MyMail owns U.S. Patent Nos. 8,275,863 (‘863) and 9,021,070 (‘070).  MyMail filed for infringement of the ‘863 and ‘070 patents against ooVoo, and later IAC Search & Media, Inc., in the Eastern District of Texas.  Consistent with the U.S. Supreme Court decision in T.C. Heartland,[2] all parties agreed to transfer venue under 28 U.S.C. §1400(b) to the Northern District of California.  Upon transfer of venue, ooVoo and IAC filed JMOLs asserting the ‘863 and ‘070 patents are directed to patent-ineligible subject matter under §101.  While MyMail opposed the motions, it requested the construction of the term “toolbar,” as determined by the Eastern District of Texas before transfer, as part of the §101 analysis.  The district court opted not to construe “toolbar,” and granted ooVoo and IAC’s JMOL, holding the ’863 and ‘070 patents patent-ineligible.  The consolidated cases were appealed by MyMail.

The Fed Circuit panel was composed of Judges Lourie, O’Malley, and Reyna, with Judge Reyna writing for a split panel, and Judge Lourie writing in dissent.  Applying its Aatrix ruling, Judge Reyna wrote:

Determining patent eligibility requires a full understanding of the basic character of the claimed subject matter.  As a result, if the parties raise a claim construction dispute at the Rule 12(c) stage, the district court must either adopt the non-moving party’s constructions or resolve the dispute to whatever extent is needed to conduct the §101 analysis.[3]
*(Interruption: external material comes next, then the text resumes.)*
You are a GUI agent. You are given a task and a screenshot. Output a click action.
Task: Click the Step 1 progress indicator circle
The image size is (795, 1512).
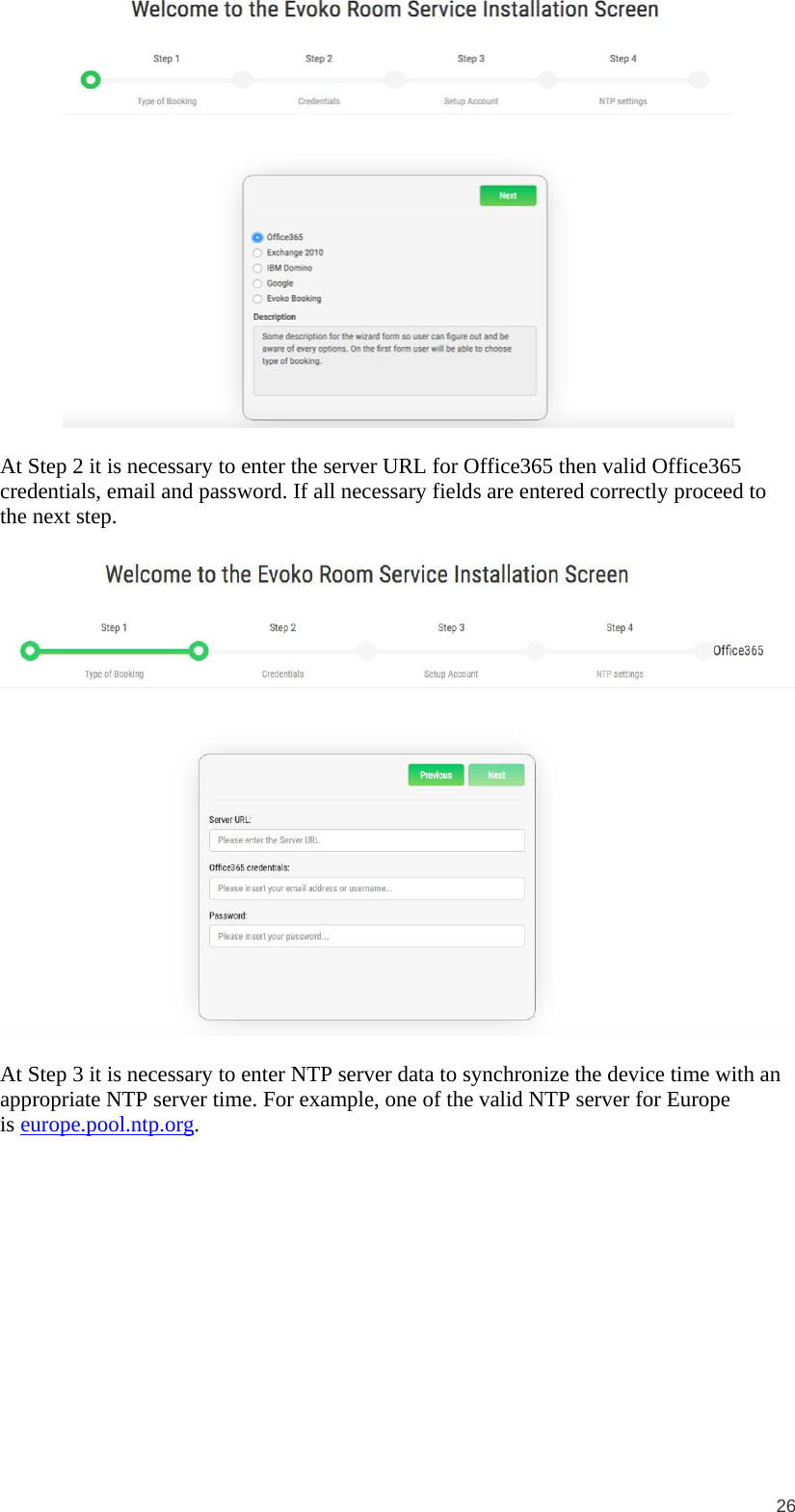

Because the district court did not address the parties’ claim construction disputes, nor did it adopt MyMail’s construction, which was the construction as determined by the Eastern District of Texas, the district court erred in the procedural posturing of its §101 analysis.  Further, Judge Reyna refused to address any of ooVoo or IAC’s substantive patent-eligibility because of the issue of claim construction, noting that it would be improper for the Fed Circuit to “determine factual issues in the first instance on appeal.”

Judge Lourie dissented on more or less procedural grounds:

I respectfully dissent from the majority’s decision to vacate a thorough and well-reasoned district court decision based on a claim construction issue that is little more than a mirage.  In my view, the claims at issue are clearly abstract, regardless of claim construction.  Since the majority declines to dispute that conclusion, I submit that we should resolve the legal question of eligibility and simply affirm.

The judgment of the district court was vacated and remanded.


[1] ___F.3d___ (Fed. Cir. 2019) (slip op.), vacating and remanding, 313 F. Supp. 3d 1095 (N.D. Cal. 2018).

[2] See T.C. Heartland LLC v. Kraft Foods Group Brands LLC, 581 U.S.___, 137 S. Ct. 1514, 1517 (2017).

[3] See Aatrix Software, Inc. v. Green Shades Software, Inc., 882 F.3d 1121, 1125 (Fed. Cir. 2018).